[Collected data]

· · · · · · ·

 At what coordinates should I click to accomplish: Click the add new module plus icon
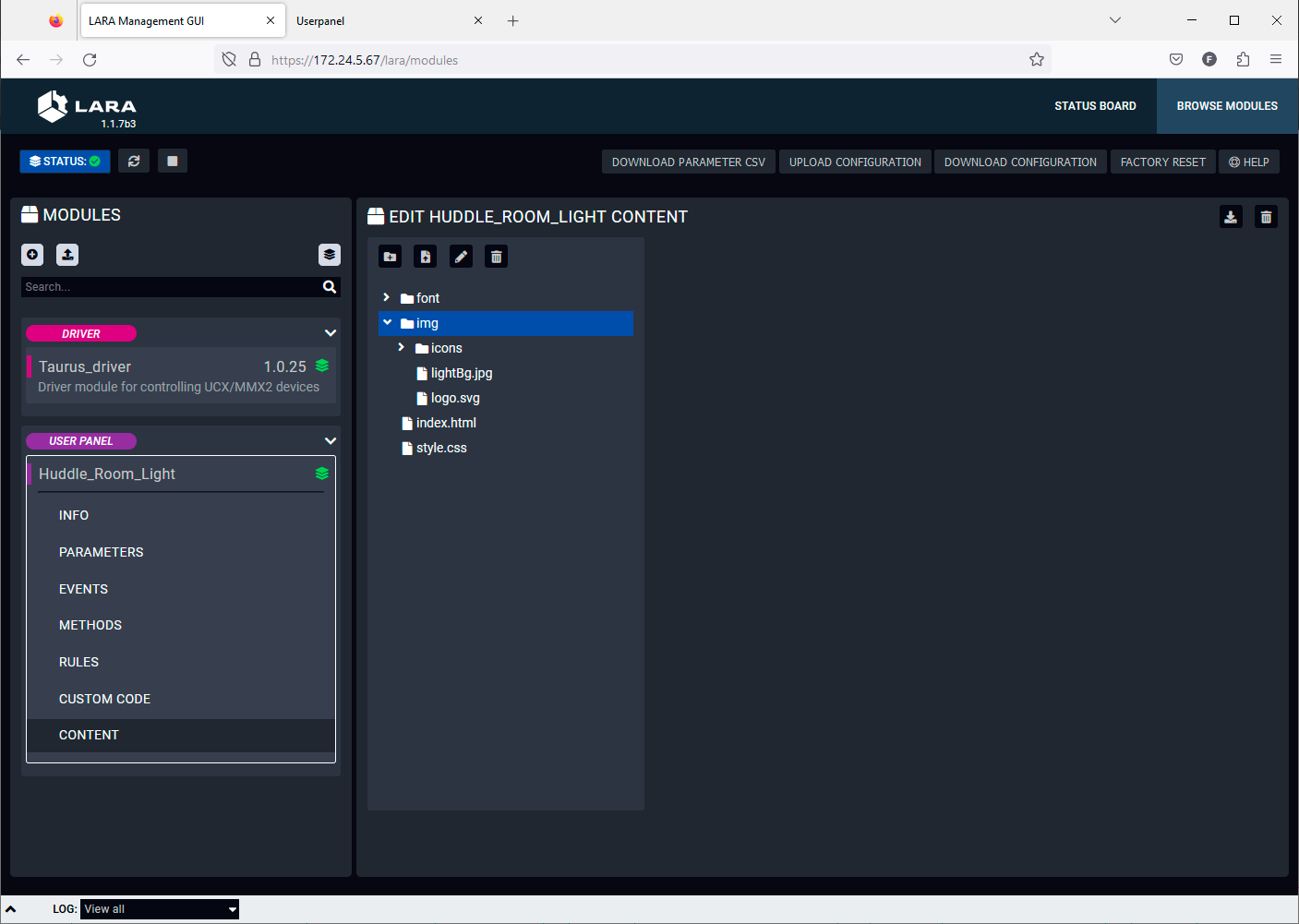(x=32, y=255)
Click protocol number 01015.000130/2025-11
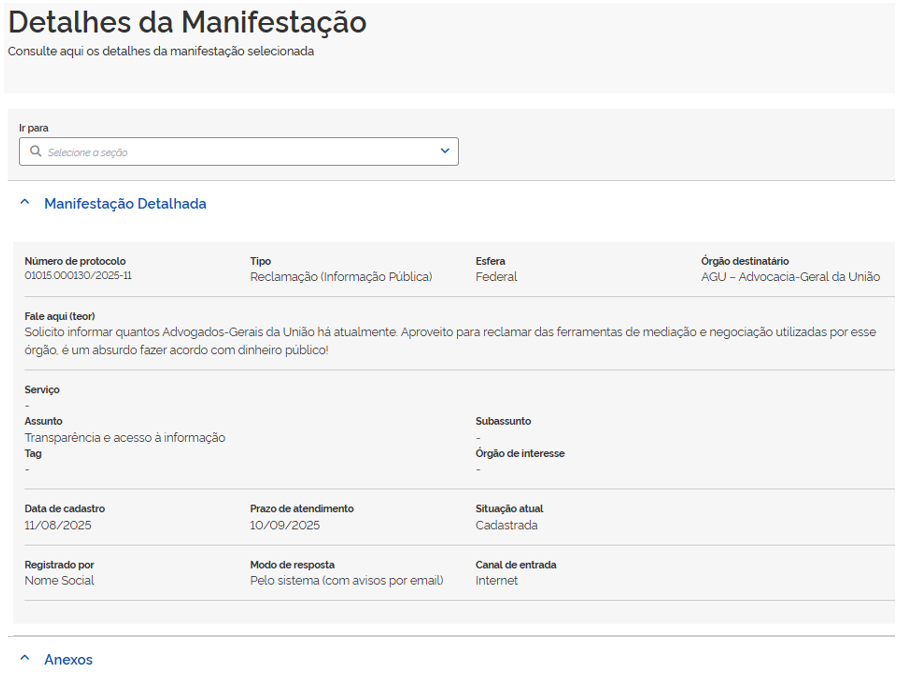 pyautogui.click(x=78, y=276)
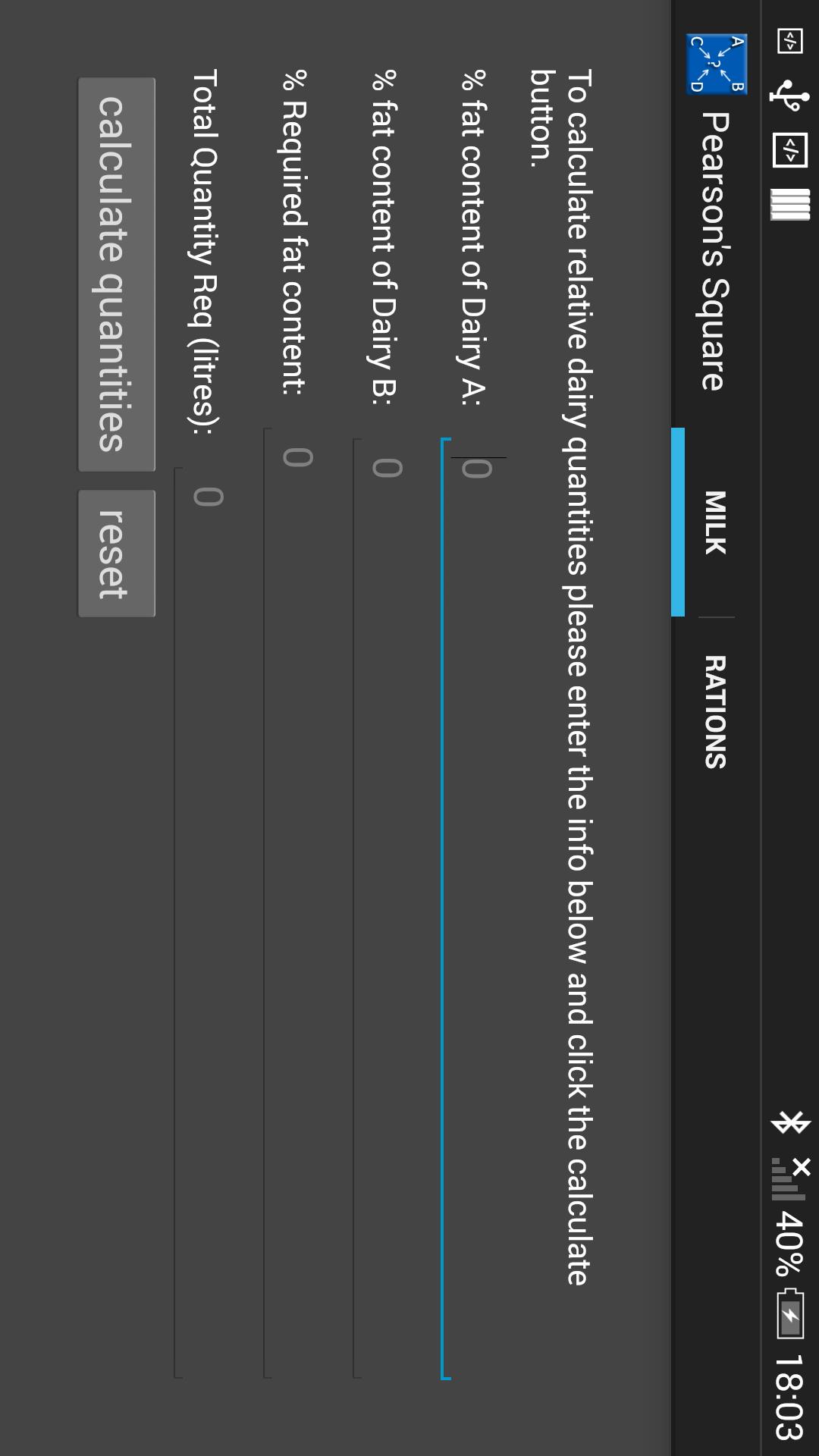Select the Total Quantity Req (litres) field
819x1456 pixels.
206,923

· · · · · · ·

The task: Repeat every entry exactly, but leave out the pictures.

Answer below:
 At what coordinates should I click to accomplish: Click the add new module plus icon
(x=32, y=255)
Click protocol number 01015.000130/2025-11
 pyautogui.click(x=78, y=276)
Select the Total Quantity Req (litres) field
819x1456 pixels.
206,923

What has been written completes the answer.